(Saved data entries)

%%

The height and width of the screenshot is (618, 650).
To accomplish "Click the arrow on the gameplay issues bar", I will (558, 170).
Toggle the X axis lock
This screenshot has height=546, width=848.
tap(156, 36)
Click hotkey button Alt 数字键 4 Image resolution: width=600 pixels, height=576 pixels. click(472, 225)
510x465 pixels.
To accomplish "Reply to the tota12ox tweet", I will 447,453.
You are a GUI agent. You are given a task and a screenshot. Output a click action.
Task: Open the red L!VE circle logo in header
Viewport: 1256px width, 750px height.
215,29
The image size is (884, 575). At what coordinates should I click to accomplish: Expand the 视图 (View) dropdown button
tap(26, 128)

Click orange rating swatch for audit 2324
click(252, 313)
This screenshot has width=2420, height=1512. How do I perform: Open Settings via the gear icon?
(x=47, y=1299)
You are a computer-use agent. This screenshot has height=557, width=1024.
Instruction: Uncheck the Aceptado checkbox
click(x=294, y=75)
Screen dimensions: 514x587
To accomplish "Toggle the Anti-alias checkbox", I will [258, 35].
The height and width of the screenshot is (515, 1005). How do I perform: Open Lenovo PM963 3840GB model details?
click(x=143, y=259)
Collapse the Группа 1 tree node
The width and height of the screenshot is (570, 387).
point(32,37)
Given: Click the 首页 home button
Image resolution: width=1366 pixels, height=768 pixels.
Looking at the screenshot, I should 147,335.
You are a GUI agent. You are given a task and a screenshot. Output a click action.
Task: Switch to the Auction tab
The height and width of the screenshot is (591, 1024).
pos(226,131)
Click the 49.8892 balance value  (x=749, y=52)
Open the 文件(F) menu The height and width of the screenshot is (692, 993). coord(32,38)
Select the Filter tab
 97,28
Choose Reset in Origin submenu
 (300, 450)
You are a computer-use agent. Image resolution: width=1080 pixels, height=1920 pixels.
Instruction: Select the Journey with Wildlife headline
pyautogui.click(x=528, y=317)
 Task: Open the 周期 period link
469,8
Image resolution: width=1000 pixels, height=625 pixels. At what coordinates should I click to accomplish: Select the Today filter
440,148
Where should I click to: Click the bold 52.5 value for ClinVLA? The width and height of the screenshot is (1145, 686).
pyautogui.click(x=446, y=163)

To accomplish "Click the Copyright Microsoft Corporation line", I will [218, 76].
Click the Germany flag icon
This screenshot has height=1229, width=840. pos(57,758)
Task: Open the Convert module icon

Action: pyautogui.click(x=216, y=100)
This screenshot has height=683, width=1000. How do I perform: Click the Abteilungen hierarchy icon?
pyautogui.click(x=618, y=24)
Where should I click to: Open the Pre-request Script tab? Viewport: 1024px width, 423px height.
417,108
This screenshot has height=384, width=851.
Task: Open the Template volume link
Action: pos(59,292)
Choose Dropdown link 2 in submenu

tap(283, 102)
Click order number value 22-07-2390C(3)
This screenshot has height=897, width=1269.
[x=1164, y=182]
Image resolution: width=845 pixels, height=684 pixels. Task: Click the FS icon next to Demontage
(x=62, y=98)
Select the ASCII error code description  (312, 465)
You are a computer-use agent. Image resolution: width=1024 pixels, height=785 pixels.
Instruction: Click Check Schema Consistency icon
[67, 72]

%%

◆ **YOUR GOAL**: Every line of the records should be reproduced exactly.

◆ **TASK ANSWER**:
The height and width of the screenshot is (618, 650).
To accomplish "Click the arrow on the gameplay issues bar", I will (558, 170).
Toggle the X axis lock
This screenshot has height=546, width=848.
tap(156, 36)
Click hotkey button Alt 数字键 4 Image resolution: width=600 pixels, height=576 pixels. click(472, 225)
510x465 pixels.
To accomplish "Reply to the tota12ox tweet", I will 447,453.
You are a GUI agent. You are given a task and a screenshot. Output a click action.
Task: Open the red L!VE circle logo in header
Viewport: 1256px width, 750px height.
215,29
The image size is (884, 575). At what coordinates should I click to accomplish: Expand the 视图 (View) dropdown button
tap(26, 128)

Click orange rating swatch for audit 2324
click(252, 313)
This screenshot has width=2420, height=1512. How do I perform: Open Settings via the gear icon?
(x=47, y=1299)
You are a computer-use agent. This screenshot has height=557, width=1024.
Instruction: Uncheck the Aceptado checkbox
click(x=294, y=75)
Screen dimensions: 514x587
To accomplish "Toggle the Anti-alias checkbox", I will [258, 35].
The height and width of the screenshot is (515, 1005). How do I perform: Open Lenovo PM963 3840GB model details?
click(x=143, y=259)
Collapse the Группа 1 tree node
The width and height of the screenshot is (570, 387).
point(32,37)
Given: Click the 首页 home button
Image resolution: width=1366 pixels, height=768 pixels.
Looking at the screenshot, I should 147,335.
You are a GUI agent. You are given a task and a screenshot. Output a click action.
Task: Switch to the Auction tab
The height and width of the screenshot is (591, 1024).
pos(226,131)
Click the 49.8892 balance value  (x=749, y=52)
Open the 文件(F) menu The height and width of the screenshot is (692, 993). coord(32,38)
Select the Filter tab
 97,28
Choose Reset in Origin submenu
 (300, 450)
You are a computer-use agent. Image resolution: width=1080 pixels, height=1920 pixels.
Instruction: Select the Journey with Wildlife headline
pyautogui.click(x=528, y=317)
 Task: Open the 周期 period link
469,8
Image resolution: width=1000 pixels, height=625 pixels. At what coordinates should I click to accomplish: Select the Today filter
440,148
Where should I click to: Click the bold 52.5 value for ClinVLA? The width and height of the screenshot is (1145, 686).
pyautogui.click(x=446, y=163)

To accomplish "Click the Copyright Microsoft Corporation line", I will [218, 76].
Click the Germany flag icon
This screenshot has height=1229, width=840. pos(57,758)
Task: Open the Convert module icon

Action: pyautogui.click(x=216, y=100)
This screenshot has height=683, width=1000. How do I perform: Click the Abteilungen hierarchy icon?
pyautogui.click(x=618, y=24)
Where should I click to: Open the Pre-request Script tab? Viewport: 1024px width, 423px height.
417,108
This screenshot has height=384, width=851.
Task: Open the Template volume link
Action: pos(59,292)
Choose Dropdown link 2 in submenu

tap(283, 102)
Click order number value 22-07-2390C(3)
This screenshot has height=897, width=1269.
[x=1164, y=182]
Image resolution: width=845 pixels, height=684 pixels. Task: Click the FS icon next to Demontage
(x=62, y=98)
Select the ASCII error code description  (312, 465)
You are a computer-use agent. Image resolution: width=1024 pixels, height=785 pixels.
Instruction: Click Check Schema Consistency icon
[67, 72]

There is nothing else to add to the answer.